> _Documento_
____________________

Quando a vida é só para amanhã

Encontro frequentemente na minha vida, grandes donos de fábricas de bolos multimilionárias. Que guardam tudo o que podem, que gerem rotinas perfeitas, que constroem um futuro provido de todo o material que precisam para um conforto da velhice, que pavoneiam o exemplo e se afirmam com a descontração imperiosa do seu lugar, mas que na verdade nem sabem a que sabe os seus bolos, guardados para um amanhã, ou partilhado em montra bem estudada, mas que não poderá ser mexida até ao fim da época e o fecho da cortina.

E depois aparecem os que trazem timidamente os biscoitos no bolso, embrulhados no papel de guardanapo de uma folha, amarrotado qual tímido invólucro caseiro. Biscoitos de marca branca, ou feitos em casa no forno a precisar de reforma. Mas que ao melhor dos impulsos, sem um único piscar de olhos, tiram o biscoito do bolso e partilham tudo o que tem, para tornar aquele momento melhor. Sem pensar que aquele meio biscoito pode faltar nos tijolos do abrigo do amanhã. Mas confiam que vai ser maravilhoso, sem grande alarido sobre o depois, tudo o que importa é o que enche o peito de amor.

Não é de todo a minha intenção falar de biscoitos e bolos. Quando encontrei estas 6 quadriculas semanas atrás, na timeline de alguém que o fez chegar numa rede social, identifiquei de imediato com o que me faz partir o coração, ou recompô-lo em alegria.

Há dias, uma pessoa amiga contava-me orgulhosamente todos os cuidados que tem para uma velhice melhor e eu temi que os seus próximos 40 anos sejam de uma profunda tristeza. Com os detalhes, fiquei com a certeza que vai construir uma fábrica de bolos de boa qualidade, sem que vá provar nenhum, até que um deles seja premiado. E que só aí é permitido uma fatia desse bolo.

Evito verbalizar julgamentos, então não manifestei a inquietação com que fiquei, deixando a minha mente em agitação e triste porque este quadro não encaixa na minha moldura.
Quando me deparo com uma situação destas, lembro-me da fábula que nos fizeram acreditar na infância, que nunca deveríamos ser cigarras e ser sempre formigas à espera do inverno. E assim vamos sendo no nosso contexto social. Amealhando para um amanhã sem fim, não tocando uma única vez a nossa guitarra.

____________________

> _Dados fornecidos_

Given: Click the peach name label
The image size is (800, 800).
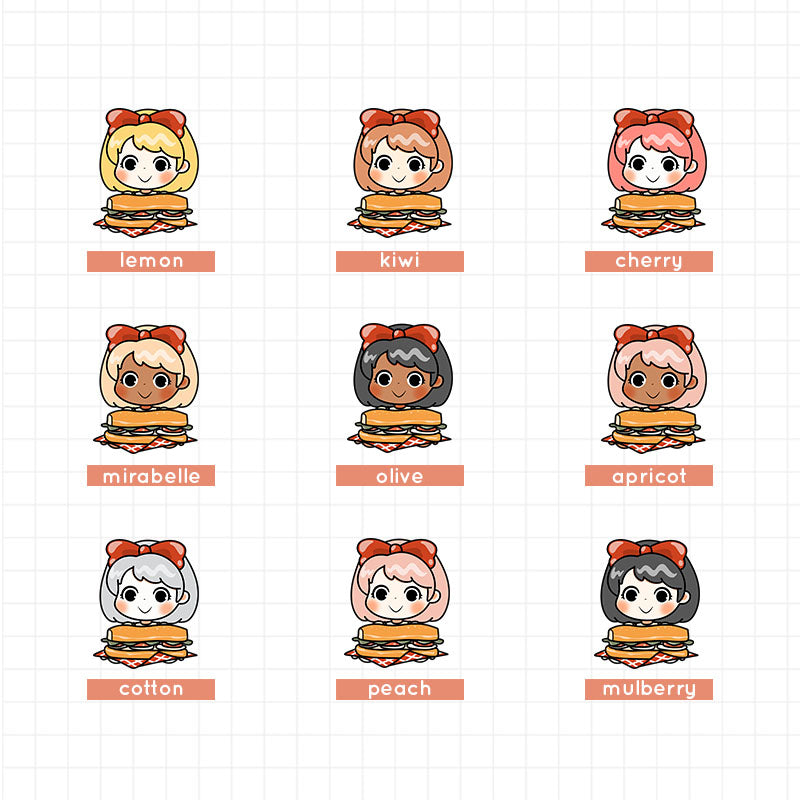Looking at the screenshot, I should [x=399, y=689].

____________________

> _Partes do exercício_
**A.** Por favor, transcreva o trecho do texto sobre a vida adiada para amanhã que começa nas palavras "E depois aparecem" e termina depois de "recompô-lo em alegria.".
**B.** No texto sobre a vida adiada para amanhã, o que contava orgulhosamente a pessoa amiga?
**C.** Dê seguimento ao texto sobre a vida adiada para amanhã, a partir do ponto em que termina.

> _Respostas por tarefa_
**A.**
E depois aparecem os que trazem timidamente os biscoitos no bolso, embrulhados no papel de guardanapo de uma folha, amarrotado qual tímido invólucro caseiro. Biscoitos de marca branca, ou feitos em casa no forno a precisar de reforma. Mas que ao melhor dos impulsos, sem um único piscar de olhos, tiram o biscoito do bolso e partilham tudo o que tem, para tornar aquele momento melhor. Sem pensar que aquele meio biscoito pode faltar nos tijolos do abrigo do amanhã. Mas confiam que vai ser maravilhoso, sem grande alarido sobre o depois, tudo o que importa é o que enche o peito de amor.

Não é de todo a minha intenção falar de biscoitos e bolos. Quando encontrei estas 6 quadriculas semanas atrás, na timeline de alguém que o fez chegar numa rede social, identifiquei de imediato com o que me faz partir o coração, ou recompô-lo em alegria.

**B.** Todos os cuidados que tem para uma velhice melhor.

**C.**
Ora se devemos focar o futuro para nos construirmos enquanto pessoas melhores no presente, seja em que campos da nossa vida, não devemos de colocar a nossa felicidade em stand by até esse momento. E se a fábrica for apanhada por um furacão um tsunami ou outra catástrofe? Ficamos sem saber a que sabem aqueles bolos?

Para mim todos os dias merecem a nossa atenção, os nossos momentos de felicidade, e às vezes temos de cometer loucuras, viver em paixão pelos sonhos, mudar de vida sem receio da montra deixar de ser admirada pelos habituais clientes e que não venham outros, que nos tragam melhores momentos.

Porque podemos transformar os nossos tímidos biscoitos caseiros em saborosos biscoitos de uma pastelaria acolhedora, onde o som das conversas dança com o fumegar do chá, onde nos sentamos à mesa com o cliente deliciado e partilhamos alegrias, elogios e reunimos força para outras receitas de biscoitos.
Porque podemos transformar a fábrica de bolos fria e cinzenta, num lugar atrativo onde experimentamos o que dela é fabricado, e mudamos de vez enquanto a receita, depois de a provar e até lambuzar um pouco na taça da prova.

Podemos viver com a certeza de um dia poder contar aos nossos netos aquela vez em que pusemos pimenta no chocolate, ou coentros nos morangos.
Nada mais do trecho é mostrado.